We tried our best to improve the manuscript and made some changes in the manuscript. These changes will not influence the content and framework of the paper. And here we did not list the changes but marked in yellow in revised paper. We appreciate for Editors/reviewers’ warm work earnestly, and hope that the correction will meet with approval. Once again, thank you very much for your comments and suggestions.

 

Author Response File: Author Response.pdf

Round 2

Reviewer 1 Report

Abstract:

I do not see the logic between sentence two and three. Do you mean that it is important to find predictive markers within the tumor immune microenvironment? If so, please state so in sentence 3. Suggestion: Therefore, it is necessary to comprehensively identify predictive biomarkers associated with cervical cancer prognosis, also within the immune microenvironment.

Introduction:

Line 53: You should include ‘most’ before ‘frequently’.

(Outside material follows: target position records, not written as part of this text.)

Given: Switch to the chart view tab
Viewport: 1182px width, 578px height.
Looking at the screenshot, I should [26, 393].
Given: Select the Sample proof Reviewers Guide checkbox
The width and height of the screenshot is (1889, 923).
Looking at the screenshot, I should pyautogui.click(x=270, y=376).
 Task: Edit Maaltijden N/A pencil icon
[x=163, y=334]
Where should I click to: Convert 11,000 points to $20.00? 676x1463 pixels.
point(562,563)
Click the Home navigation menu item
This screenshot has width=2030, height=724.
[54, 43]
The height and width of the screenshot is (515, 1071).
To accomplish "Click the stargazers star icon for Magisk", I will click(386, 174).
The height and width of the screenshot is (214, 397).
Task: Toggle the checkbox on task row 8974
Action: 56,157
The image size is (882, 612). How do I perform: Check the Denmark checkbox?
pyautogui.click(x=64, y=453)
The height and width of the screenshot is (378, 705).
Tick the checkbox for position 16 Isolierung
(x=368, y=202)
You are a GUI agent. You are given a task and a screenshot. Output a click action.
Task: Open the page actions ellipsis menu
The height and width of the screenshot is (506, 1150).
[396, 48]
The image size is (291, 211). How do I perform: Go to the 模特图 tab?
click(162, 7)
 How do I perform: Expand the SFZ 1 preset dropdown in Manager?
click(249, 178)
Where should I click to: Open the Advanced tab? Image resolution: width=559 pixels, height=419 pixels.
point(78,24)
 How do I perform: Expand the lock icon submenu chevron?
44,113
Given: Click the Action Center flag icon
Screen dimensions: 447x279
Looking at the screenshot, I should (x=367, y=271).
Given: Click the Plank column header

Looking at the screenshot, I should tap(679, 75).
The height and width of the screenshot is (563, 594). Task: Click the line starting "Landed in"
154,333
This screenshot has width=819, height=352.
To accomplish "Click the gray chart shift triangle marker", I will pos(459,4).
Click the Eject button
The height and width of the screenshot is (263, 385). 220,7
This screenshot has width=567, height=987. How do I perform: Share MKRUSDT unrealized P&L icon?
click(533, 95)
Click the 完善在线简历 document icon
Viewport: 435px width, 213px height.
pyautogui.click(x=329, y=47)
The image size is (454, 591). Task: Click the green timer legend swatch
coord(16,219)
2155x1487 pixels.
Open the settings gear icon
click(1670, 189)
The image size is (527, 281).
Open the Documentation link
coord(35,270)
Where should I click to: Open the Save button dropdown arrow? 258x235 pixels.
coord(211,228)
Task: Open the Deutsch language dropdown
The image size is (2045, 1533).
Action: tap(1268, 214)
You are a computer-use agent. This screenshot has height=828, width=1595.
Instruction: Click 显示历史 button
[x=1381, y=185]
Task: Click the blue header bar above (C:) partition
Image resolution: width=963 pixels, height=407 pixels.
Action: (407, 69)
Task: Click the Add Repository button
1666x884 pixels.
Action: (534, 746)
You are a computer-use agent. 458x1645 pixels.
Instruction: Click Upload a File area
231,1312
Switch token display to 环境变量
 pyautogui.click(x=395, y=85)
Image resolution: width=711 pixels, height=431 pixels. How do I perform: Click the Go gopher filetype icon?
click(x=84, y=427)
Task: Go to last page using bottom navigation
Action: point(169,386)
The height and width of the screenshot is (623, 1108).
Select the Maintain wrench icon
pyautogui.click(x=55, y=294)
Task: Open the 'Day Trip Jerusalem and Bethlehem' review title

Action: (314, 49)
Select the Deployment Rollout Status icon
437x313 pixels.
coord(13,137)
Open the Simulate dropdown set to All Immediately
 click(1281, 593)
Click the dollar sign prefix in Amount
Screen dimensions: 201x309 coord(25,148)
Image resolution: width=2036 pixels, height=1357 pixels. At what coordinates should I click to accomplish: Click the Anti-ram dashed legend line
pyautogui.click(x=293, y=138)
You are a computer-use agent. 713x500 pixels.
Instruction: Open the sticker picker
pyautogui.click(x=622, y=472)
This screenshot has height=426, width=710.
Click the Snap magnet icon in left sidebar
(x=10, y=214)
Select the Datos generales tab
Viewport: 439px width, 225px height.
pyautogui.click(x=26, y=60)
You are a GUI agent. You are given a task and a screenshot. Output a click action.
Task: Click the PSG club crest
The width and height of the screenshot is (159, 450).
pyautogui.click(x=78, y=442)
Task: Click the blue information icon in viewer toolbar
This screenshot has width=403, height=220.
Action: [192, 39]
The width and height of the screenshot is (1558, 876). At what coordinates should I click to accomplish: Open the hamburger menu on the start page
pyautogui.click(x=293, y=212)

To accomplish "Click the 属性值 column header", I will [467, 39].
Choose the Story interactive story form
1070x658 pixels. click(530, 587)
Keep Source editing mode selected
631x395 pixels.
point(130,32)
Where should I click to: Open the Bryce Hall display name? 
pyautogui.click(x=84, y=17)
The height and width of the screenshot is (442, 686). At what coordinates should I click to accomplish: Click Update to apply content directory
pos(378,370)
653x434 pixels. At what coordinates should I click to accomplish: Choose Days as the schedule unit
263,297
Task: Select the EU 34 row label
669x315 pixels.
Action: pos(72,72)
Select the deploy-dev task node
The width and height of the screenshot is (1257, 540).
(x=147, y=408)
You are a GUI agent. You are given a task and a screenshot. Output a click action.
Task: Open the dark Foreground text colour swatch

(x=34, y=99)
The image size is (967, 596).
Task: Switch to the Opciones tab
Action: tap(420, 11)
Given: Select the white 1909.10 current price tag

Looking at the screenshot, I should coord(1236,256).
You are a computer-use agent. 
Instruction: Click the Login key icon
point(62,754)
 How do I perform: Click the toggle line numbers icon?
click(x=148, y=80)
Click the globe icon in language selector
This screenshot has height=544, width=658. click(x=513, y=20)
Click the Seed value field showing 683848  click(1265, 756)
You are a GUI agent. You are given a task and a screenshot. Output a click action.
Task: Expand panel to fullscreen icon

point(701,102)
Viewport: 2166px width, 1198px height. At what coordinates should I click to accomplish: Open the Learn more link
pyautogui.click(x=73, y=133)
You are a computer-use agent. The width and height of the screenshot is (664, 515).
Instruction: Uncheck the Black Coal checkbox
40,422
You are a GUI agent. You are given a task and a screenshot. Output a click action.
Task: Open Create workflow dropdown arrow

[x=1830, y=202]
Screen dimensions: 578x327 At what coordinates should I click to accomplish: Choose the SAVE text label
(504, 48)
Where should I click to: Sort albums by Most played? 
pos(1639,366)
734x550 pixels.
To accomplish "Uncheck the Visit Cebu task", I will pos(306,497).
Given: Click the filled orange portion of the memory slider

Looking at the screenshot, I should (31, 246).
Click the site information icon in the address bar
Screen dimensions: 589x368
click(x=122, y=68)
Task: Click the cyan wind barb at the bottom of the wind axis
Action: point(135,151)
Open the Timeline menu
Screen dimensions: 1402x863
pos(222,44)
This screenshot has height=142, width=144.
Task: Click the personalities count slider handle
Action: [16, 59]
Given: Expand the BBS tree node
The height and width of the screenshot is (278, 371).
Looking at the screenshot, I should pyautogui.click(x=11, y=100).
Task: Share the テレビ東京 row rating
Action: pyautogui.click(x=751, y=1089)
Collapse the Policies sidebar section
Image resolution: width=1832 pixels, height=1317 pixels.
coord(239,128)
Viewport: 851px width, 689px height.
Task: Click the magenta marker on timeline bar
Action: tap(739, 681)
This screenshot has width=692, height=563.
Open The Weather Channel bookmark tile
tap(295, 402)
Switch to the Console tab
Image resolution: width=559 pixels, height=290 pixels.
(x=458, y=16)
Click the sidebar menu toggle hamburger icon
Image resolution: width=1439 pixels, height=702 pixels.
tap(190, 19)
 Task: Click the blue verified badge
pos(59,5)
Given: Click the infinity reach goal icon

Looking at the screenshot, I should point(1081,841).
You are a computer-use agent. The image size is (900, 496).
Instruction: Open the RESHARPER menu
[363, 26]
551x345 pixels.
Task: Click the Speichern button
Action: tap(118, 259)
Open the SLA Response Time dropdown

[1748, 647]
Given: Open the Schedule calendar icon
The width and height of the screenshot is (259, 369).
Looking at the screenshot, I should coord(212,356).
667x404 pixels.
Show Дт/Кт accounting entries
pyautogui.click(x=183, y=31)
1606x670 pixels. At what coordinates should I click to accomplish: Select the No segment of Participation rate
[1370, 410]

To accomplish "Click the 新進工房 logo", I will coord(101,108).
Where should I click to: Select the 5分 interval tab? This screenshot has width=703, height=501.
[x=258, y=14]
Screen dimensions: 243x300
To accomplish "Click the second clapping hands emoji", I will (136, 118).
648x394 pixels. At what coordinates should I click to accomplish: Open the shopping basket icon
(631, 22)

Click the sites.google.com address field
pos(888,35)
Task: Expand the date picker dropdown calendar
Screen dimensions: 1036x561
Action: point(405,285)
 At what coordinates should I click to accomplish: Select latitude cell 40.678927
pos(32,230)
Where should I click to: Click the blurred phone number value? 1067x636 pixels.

Line 65: Typo. Please change to enhanced if that is what you mean.

Discussion:

Thank you for the info on the para-tumor samples and for the added paragraph on study limitations related to the small sample size (n=3). However, I still cannot see that you have commented on the tumor cell content in the para-tumor samples. It should be 0% or preferably not more that 5%. Also, it would be interesting to know more about the different cell types in the para-tumor samples. By that I mean the percentage of stromal cells, squamous/glandular epithelium and immune cells. If this in not available, I would recommend including this as one of the study limitations.

Figures: The layout of the figures should be improved.

Reviewer 2 Report

Thank you for your efforts to revise your manuscript as reviewers' comments.